From memory, it uses mmap to handle file contents, so I'd say that chunk-reading the file would be a good option to reduce the memory usage without affecting performance too much. There may be some chunk edge overlap necessary for the digit grouping to work correctly, but I can't imagine that being a blocker.
Hmm, just looking at the source it does appear to be already chunking the file reads into 1Mb sections:
file_buffer = mm.read(1024**2)
if not file_buffer:
break
So it may be a case of the application not releasing memory. I'll take a look and see if there's gains somewhere.
Ah, good point. Maybe it's about releasing the used memory then, like you suggested. I noticed that when it scans a large file, it increases the memory footprint while it's reading the file, and after it moves to the next file, it releases the used memory for the finished file.
Pantastic seems to be a fantasic piece of software! But I benchmarked it a little bit, and noticed that if it's scanning some very large file(s) (like 10GB+) the Python process uses RAM as much as the file size is. Is that correct, or did I misanalyze it?

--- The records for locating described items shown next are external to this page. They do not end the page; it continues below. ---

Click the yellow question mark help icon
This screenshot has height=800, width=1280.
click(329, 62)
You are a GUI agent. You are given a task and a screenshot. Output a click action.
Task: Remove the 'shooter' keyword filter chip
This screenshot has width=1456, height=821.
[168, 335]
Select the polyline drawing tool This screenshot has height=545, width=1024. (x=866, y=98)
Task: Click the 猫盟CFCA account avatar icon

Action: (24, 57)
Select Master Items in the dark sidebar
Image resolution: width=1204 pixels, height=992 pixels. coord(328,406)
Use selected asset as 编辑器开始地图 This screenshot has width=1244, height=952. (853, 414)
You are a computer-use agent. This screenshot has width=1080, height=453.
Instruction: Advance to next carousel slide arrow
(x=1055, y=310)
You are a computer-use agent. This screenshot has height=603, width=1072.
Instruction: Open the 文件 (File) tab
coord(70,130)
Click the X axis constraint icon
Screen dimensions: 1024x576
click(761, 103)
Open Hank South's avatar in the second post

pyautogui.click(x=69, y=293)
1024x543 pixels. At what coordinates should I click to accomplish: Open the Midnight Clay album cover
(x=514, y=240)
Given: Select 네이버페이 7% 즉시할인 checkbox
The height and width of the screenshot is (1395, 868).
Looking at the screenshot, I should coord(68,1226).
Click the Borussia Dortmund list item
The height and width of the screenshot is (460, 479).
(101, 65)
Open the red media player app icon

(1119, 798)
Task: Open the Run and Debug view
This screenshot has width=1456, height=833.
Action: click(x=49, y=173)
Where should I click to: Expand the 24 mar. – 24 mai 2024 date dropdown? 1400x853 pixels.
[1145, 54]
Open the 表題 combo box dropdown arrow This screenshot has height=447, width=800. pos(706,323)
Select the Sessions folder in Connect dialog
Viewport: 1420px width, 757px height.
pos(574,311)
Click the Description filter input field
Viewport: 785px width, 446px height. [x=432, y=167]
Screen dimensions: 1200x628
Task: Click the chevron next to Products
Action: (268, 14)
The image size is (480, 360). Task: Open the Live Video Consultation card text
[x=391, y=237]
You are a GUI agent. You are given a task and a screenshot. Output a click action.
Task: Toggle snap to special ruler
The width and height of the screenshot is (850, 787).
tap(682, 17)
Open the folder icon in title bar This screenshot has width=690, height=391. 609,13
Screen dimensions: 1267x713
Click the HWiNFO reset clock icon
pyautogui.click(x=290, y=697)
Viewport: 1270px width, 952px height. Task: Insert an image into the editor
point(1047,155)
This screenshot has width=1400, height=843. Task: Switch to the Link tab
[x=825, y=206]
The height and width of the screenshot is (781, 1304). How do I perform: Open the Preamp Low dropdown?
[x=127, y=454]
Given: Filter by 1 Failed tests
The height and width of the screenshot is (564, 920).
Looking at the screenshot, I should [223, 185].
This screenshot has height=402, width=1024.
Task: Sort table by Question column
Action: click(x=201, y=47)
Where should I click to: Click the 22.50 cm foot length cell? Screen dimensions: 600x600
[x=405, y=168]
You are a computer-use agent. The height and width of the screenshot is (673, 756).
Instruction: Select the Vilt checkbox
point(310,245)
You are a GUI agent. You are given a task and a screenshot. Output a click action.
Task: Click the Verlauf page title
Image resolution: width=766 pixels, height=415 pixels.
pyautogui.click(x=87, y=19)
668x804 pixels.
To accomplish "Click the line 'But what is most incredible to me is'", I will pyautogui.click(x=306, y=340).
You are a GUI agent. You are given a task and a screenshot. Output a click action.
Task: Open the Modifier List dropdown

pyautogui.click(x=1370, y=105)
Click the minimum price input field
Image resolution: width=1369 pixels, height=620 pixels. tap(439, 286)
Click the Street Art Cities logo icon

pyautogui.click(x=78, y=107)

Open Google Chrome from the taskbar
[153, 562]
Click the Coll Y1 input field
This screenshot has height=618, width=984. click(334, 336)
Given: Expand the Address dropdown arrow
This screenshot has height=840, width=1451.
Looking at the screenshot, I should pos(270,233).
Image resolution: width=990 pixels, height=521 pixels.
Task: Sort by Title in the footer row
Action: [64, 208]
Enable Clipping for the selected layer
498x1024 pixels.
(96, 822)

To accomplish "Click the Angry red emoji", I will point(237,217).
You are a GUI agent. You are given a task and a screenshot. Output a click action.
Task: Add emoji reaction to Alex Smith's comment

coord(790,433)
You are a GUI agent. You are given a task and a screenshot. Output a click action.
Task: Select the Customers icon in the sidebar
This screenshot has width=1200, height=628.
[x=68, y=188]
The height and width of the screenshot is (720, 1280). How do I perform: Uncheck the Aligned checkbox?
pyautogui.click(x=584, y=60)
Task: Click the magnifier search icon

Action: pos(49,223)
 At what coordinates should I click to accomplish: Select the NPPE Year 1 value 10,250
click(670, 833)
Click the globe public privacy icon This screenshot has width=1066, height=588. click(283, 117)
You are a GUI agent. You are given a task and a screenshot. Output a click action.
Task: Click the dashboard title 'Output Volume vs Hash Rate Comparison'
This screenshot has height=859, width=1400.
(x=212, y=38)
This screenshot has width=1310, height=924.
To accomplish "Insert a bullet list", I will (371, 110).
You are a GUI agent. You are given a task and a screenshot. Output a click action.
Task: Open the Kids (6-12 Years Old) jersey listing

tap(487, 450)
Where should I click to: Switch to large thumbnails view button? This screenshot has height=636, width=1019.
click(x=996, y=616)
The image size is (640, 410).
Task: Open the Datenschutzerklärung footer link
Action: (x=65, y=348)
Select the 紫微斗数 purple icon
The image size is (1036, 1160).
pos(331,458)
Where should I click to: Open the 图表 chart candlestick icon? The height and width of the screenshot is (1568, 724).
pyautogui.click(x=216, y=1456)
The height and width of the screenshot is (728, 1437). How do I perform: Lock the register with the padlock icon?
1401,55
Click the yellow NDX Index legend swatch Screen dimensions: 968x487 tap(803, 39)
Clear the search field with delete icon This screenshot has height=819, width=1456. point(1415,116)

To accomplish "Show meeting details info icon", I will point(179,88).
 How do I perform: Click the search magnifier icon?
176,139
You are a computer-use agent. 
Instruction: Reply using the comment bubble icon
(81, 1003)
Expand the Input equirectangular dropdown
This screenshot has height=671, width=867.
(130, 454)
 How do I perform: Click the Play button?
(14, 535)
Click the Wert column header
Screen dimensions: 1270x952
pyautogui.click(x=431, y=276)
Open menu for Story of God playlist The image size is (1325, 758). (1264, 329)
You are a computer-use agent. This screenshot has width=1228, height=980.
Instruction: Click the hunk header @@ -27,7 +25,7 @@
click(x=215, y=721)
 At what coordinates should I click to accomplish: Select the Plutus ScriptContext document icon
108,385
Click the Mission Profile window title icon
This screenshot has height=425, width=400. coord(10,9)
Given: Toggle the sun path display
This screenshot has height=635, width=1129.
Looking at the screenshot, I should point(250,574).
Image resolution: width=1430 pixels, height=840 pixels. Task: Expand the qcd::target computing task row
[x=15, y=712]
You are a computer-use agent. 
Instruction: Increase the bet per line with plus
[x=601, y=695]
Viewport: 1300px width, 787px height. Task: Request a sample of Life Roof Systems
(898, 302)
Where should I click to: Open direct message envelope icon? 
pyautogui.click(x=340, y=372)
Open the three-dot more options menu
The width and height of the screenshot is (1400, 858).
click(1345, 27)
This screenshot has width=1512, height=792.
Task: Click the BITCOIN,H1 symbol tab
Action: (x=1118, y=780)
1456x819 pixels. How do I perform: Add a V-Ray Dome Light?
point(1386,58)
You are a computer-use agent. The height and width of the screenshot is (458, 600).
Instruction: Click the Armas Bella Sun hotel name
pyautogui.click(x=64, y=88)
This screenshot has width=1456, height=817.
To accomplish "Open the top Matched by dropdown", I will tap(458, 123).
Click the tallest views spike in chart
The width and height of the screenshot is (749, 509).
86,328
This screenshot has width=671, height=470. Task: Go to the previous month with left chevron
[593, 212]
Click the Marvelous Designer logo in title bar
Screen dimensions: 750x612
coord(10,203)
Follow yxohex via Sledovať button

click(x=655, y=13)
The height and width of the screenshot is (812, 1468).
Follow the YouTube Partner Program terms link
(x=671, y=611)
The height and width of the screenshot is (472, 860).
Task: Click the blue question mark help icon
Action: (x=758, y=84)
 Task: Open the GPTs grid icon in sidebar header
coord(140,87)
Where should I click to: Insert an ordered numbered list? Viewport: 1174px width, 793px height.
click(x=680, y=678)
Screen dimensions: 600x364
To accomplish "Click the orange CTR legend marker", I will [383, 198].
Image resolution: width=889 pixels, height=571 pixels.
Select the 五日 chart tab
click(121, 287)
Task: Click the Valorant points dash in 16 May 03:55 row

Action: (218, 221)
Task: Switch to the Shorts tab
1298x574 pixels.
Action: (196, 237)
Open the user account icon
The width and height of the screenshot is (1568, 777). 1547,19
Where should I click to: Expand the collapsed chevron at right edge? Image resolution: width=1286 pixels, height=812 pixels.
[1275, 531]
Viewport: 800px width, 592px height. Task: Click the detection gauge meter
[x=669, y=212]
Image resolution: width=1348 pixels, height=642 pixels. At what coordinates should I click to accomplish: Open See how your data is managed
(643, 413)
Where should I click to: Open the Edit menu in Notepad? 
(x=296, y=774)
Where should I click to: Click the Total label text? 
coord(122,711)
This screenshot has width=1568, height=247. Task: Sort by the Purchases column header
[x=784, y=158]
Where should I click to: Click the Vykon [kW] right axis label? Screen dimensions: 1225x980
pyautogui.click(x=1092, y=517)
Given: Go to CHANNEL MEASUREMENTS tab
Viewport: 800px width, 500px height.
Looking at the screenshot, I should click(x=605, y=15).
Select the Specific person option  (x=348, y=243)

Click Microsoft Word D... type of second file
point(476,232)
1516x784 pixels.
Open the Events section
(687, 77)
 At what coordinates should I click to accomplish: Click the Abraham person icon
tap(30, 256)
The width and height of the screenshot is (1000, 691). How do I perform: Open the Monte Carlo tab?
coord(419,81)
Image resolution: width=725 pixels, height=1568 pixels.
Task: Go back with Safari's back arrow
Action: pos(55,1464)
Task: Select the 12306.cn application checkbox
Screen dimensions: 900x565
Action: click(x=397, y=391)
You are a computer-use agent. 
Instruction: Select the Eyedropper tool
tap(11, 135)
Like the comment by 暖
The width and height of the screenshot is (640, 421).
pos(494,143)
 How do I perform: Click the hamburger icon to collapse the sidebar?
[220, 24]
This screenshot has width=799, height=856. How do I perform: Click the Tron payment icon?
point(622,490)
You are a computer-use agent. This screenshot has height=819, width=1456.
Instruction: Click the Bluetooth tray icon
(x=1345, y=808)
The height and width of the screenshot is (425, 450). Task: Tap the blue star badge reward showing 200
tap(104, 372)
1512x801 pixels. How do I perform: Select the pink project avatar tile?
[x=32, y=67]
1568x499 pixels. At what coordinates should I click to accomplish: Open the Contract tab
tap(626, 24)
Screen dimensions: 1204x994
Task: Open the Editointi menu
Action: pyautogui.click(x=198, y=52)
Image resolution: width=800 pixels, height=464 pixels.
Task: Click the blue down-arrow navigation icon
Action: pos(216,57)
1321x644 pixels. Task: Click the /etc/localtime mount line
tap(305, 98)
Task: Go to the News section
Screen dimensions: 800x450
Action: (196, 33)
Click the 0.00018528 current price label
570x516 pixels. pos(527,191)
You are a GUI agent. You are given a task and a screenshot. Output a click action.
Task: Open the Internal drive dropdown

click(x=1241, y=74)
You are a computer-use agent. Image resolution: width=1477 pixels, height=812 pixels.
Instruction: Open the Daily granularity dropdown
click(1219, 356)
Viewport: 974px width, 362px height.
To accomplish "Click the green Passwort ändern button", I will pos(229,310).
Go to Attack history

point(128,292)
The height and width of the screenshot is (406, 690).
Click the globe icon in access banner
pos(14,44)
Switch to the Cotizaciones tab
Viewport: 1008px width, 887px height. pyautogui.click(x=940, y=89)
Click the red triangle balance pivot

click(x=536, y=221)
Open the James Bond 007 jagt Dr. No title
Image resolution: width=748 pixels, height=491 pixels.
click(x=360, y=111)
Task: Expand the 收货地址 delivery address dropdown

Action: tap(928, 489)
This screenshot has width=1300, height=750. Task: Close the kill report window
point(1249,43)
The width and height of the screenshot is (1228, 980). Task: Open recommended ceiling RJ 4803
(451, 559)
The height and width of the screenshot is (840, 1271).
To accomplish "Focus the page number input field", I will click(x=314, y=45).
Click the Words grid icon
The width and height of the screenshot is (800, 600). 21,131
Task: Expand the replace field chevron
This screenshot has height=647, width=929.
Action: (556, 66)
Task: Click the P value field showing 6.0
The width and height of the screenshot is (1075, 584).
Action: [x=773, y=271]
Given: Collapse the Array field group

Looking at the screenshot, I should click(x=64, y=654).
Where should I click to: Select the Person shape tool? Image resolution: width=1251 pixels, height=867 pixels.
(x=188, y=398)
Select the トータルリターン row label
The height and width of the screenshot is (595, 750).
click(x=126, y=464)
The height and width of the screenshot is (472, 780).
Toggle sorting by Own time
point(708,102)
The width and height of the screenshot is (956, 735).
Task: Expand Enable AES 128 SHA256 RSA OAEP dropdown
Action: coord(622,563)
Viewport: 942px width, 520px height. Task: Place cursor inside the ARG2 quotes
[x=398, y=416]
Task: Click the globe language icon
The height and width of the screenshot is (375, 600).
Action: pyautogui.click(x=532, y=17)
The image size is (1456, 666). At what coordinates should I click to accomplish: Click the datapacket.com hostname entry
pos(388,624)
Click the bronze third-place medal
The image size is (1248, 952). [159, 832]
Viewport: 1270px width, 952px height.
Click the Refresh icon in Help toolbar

I think it would more efficient, if it reads the file in 128KB to 100MB chunks (maybe that could be even configurable parameter), instead of reading the whole file in RAM at once. Or if it does that chunk based reading already, maybe it should free up the used memory immediately after it has scanned that particular chunk (before reading the next one). Of course, in that case, some last bytes from the previous chunk need to remain in the RAM if the PAN is split between two chunks.